The Bible has only been taken literally in very modern times.
Up until the Protestant Reformation, Christian theology would
have had absolutely no problem with the concept of a
metaphorical Adam and Eve separated in Time. It was already well
known that the 7 days was metaphorical. The Reformation was a
step backwards in theology in a very big way.
I was raised Methodist. I was led to believe that Big Bang,
evolution, the timeline, everything - anything that the sciences
have said about such things, is likely true. The Garden of Eden
was taught to me as a metaphorical or symbolic device.
Perhaps there are those who take it literally. I was never
taught to and the idea of taking the Bible literally seems
entirely ridiculous for ANYBODY to do, whether they are "for or
against". It's not a book that's meant to be taken literally.
It's meaningless without interpretation.
"Biblical version" to me is meaningless. People who take it
literally, to me, have always been ridiculous. My first exposure
to a Fundamentalist on TV as a teenager who took it literally
was ridiculous to me - and I considered myself a Christian at
the time, and the guy on TV, a snake-oil salesman.

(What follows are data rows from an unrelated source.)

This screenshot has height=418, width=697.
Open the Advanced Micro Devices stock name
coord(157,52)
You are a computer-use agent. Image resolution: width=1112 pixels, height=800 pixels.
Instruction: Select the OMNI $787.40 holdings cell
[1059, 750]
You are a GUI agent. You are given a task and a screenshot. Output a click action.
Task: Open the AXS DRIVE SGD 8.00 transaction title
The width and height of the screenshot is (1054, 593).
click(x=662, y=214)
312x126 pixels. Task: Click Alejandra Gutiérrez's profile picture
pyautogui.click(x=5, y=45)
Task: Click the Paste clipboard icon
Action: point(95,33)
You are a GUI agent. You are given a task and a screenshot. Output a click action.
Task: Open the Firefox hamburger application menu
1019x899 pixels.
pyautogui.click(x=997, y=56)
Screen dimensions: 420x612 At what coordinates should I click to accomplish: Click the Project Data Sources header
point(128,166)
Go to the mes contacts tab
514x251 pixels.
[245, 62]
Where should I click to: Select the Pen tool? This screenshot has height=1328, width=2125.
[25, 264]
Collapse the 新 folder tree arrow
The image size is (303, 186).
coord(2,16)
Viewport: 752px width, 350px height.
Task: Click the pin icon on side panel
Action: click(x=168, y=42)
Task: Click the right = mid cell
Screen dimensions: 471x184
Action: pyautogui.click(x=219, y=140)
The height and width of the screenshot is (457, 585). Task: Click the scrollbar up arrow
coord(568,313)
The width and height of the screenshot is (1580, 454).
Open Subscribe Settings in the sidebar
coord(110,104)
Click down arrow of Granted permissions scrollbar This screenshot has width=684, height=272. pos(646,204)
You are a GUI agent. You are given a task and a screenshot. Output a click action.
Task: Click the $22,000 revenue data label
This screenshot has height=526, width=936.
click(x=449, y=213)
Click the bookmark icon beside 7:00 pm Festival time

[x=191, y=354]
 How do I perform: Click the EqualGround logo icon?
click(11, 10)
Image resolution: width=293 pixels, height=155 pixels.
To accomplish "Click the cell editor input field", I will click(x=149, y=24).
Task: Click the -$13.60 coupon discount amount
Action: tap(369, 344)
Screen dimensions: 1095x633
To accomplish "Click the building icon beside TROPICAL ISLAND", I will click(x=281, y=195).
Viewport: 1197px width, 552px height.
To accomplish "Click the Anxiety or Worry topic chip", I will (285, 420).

My first exposure to a self-declared Atheist who took the bible
literally (just enough to say, "and this is why it's wrong") was
in the early 90s online in some religious debate chat room.
That was also my first exposure to a debating evangelical.
They were trading bible verses back and forth like legal
statutes at someone's Trial.
I was like, "wtf guys, Bible's not a literal document, are you
stupid?"
They both hated me for the rest of the talk. The evangelical had
the "inscribed by God Himself" attitute, the Atheist had the
"Well, it says it so it must be what they mean and it's wrong"
Neither one could understand historical context one bit. Neither
one understood an inch of Theology, Symbolism. Just two very
literal people, being literal at each other.
Perhaps I had a weird background that didn't take the Bible
stories as literal. But I don't think so.